I think what many people don't understand is how many base-hits you typically
need to pull before getting a home run. Field Trip was a bust; it was mildly
interesting, but ultimately more annoying (basically, it would pop up
notifications on your phone detailing the history of various landmarks you
were walking past). Field Trip begat the location-aware game Ingress, which
was wildly popular within Google (though I never played - was wary of
addictions) but largely a niche success outside. Ingress begat Pokemon Go,
which is basically Ingress re-skinned with Pokemon characters and with some
extra AR features. Everybody knows Pokemon Go.

That's 3 major pivots from a guy who was already an experienced founder -
Intrinsic Graphics to Keyhole to a VP in Geo.
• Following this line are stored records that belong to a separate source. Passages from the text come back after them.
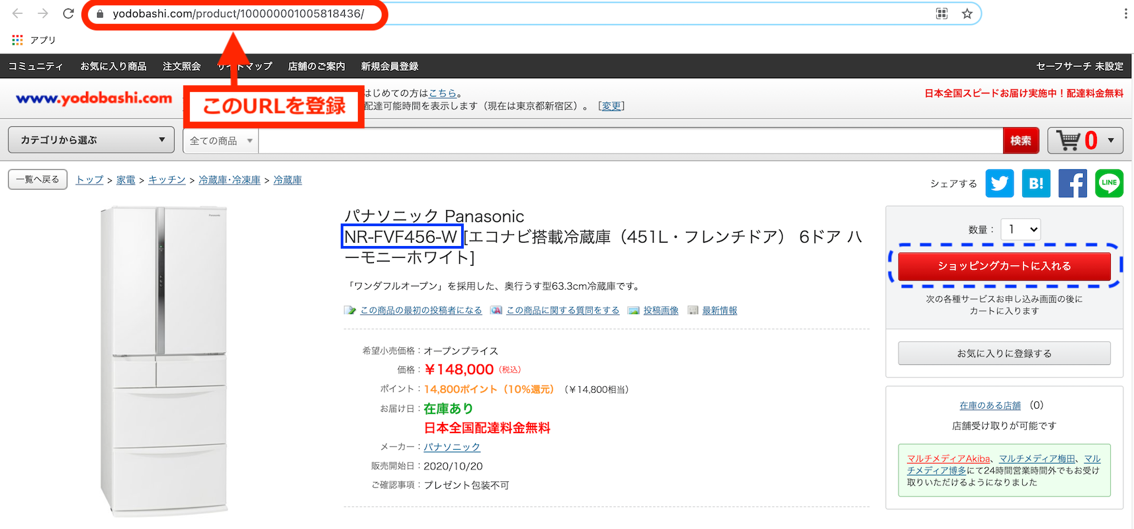Click in the product search field
This screenshot has height=529, width=1134.
click(629, 141)
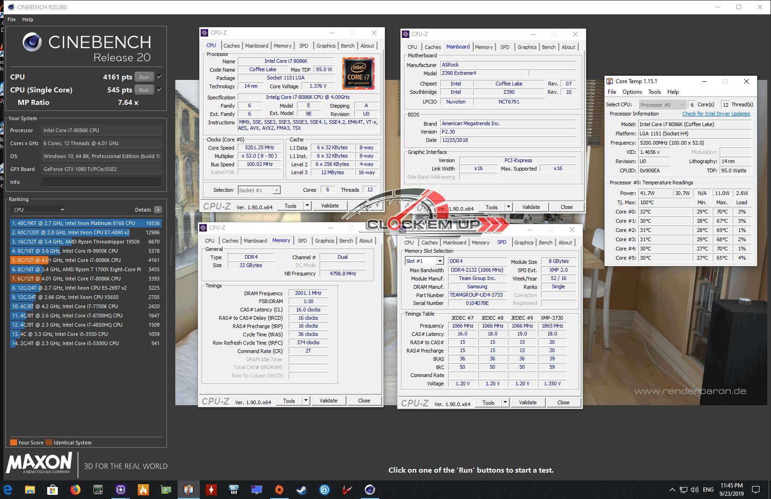Open Steam from the taskbar
The image size is (771, 499).
tap(302, 490)
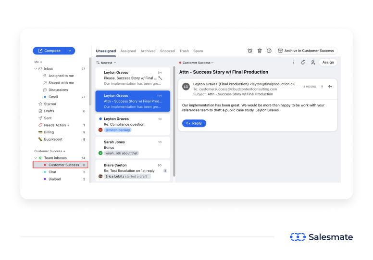Switch to the Assigned tab
Image resolution: width=373 pixels, height=260 pixels.
128,51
The story of many other recent hits is similar. Fortnite came out of nowhere -
except it didn't, their founder has been making games since 1991 and had a
string of base hits like Gears of War and Unreal Tournament. Bitcoin came out
of nowhere - except it didn't, [assuming Satoshi is Hal Finney] he'd
previously developed the first reusable proof-of-work system, was the second
developer at PGP, and had been working on crypto his whole life. Medium's the
culmination of Evan Williams's 4 startups (Blogger, Odeo, Twitter, Medium) to
bring publishing to the masses.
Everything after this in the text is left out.